*作答說明:*
a – 從下面這篇SG遊戲題解裡摘出從「複雜度\(O(10^5 \sqrt 10^5)\)」到「io <= ed; io ++)」的原文，頭尾兩處都要包括。
b – 把這篇SG遊戲題解從最後一行接著寫下去。

*原文:*
§

感覺其實很水？

題目就是一個Multi SG遊戲，只需要預處理出所有的\(sg\)值即可\(O(Tn)\)計算

對於計算\(sg[n]\)而言，顯然我們可以列舉劃分了\(x\)堆來檢視後繼狀態

那麼，有\(n\;mod\;x\)個\(\left \lfloor \frac{n}{x} \right \rfloor + 1\)的堆以及\(x - n\;mod\;x\)個\(\left \lfloor \frac{n}{x} \right \rfloor\)的堆

暴力轉移就是\(O(10^{10})\)的

顯然上面可以數論分塊，再討論一下奇偶即可

複雜度\(O(10^5 \sqrt 10^5)\)

#include <cstdio>
#include <cstring>
#include <iostream>
#include <algorithm>
using namespace std;

#define ri register int
#define rep(io, st, ed) for(ri io = st; io <= ed; io ++)

§

*所列記錄:*
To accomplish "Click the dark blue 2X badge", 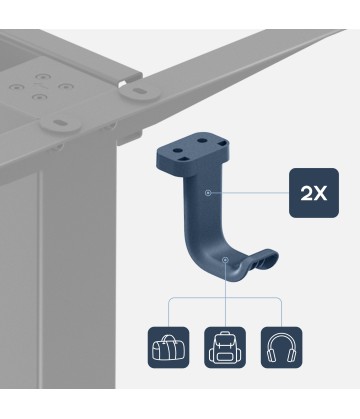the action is (314, 193).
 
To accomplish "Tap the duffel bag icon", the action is (169, 347).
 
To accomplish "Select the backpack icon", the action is (225, 347).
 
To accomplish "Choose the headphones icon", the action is (282, 347).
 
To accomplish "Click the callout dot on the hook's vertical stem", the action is (208, 193).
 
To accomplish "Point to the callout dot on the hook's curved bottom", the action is (226, 260).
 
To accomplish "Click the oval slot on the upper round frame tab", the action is (138, 91).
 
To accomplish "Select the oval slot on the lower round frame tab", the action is (61, 122).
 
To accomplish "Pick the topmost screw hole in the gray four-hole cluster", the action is (43, 77).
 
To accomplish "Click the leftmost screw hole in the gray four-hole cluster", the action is (16, 88).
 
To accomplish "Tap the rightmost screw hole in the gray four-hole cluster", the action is (65, 87).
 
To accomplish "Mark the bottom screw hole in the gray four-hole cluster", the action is (39, 98).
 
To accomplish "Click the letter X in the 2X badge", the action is (320, 193).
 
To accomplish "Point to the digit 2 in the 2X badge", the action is (306, 193).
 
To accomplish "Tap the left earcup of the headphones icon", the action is (271, 355).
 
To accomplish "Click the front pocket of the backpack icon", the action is (225, 357).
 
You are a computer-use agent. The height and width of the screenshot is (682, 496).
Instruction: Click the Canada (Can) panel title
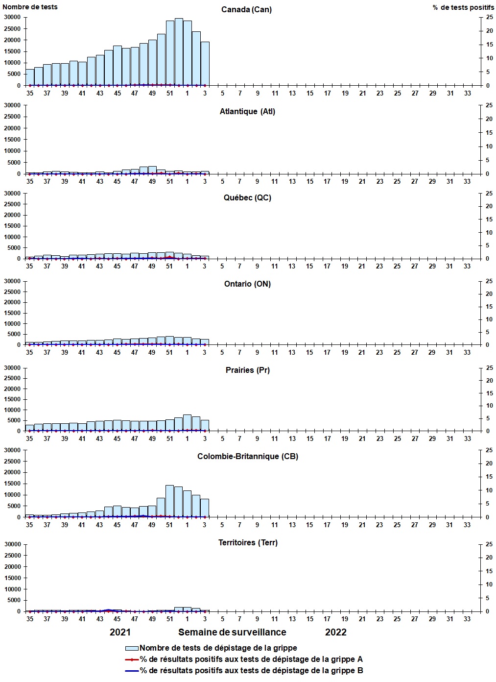(x=246, y=10)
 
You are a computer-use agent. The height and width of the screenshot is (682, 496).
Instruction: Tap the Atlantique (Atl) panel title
(x=247, y=112)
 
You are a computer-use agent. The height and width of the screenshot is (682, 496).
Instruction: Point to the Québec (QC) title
(x=247, y=198)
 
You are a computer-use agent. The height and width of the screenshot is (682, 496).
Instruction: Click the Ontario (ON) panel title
(x=247, y=284)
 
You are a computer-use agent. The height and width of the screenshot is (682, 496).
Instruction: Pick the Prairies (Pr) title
(x=247, y=370)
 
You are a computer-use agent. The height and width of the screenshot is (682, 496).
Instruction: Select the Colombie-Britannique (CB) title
(x=247, y=457)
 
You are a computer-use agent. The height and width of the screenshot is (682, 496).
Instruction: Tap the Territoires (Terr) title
(x=247, y=543)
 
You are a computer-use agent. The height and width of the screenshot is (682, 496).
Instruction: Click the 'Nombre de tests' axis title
(x=30, y=7)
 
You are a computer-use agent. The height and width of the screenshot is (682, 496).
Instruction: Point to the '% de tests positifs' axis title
(x=463, y=7)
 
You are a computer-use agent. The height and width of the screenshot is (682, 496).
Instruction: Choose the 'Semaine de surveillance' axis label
(x=232, y=632)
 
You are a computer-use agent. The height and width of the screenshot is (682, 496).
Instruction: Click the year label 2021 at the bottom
(x=120, y=632)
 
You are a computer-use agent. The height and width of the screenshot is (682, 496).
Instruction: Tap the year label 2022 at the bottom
(x=336, y=632)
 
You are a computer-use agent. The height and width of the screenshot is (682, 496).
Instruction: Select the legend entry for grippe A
(x=251, y=659)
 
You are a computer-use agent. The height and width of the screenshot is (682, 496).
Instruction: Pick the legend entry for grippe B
(x=251, y=671)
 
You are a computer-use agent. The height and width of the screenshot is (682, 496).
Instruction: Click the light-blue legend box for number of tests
(x=132, y=648)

§

*各題回答:*
a –
複雜度\(O(10^5 \sqrt 10^5)\)

#include <cstdio>
#include <cstring>
#include <iostream>
#include <algorithm>
using namespace std;

#define ri register int
#define rep(io, st, ed) for(ri io = st; io <= ed; io ++)

b –
#define drep(io, ed, st) for(ri io = ed; io >= st; io --)

const int sid = 2e5 + 5;
    
int T, F, tim;
int sg[sid], mex[sid];
    
inline void init() {
    rep(i, F, 100000) {
        ++ tim;
        for(ri ii = 2, jj; ii <= i; ii = jj + 1) {
            jj = i / (i / ii); 
            int p = i / ii, S = i - p * ii, S2 = ii - S, SG = 0;
            if(S & 1) SG ^= sg[p + 1];
            if(S2 & 1) SG ^= sg[p]; mex[SG] = tim;
            if(ii + 1 > jj) continue;
            S = i - p * (ii + 1); S2 = (ii + 1) - S; SG = 0;
            if(S & 1) SG ^= sg[p + 1];
            if(S2 & 1) SG ^= sg[p]; mex[SG] = tim;
        }
        rep(j, 0, 100000) if(mex[j] != tim)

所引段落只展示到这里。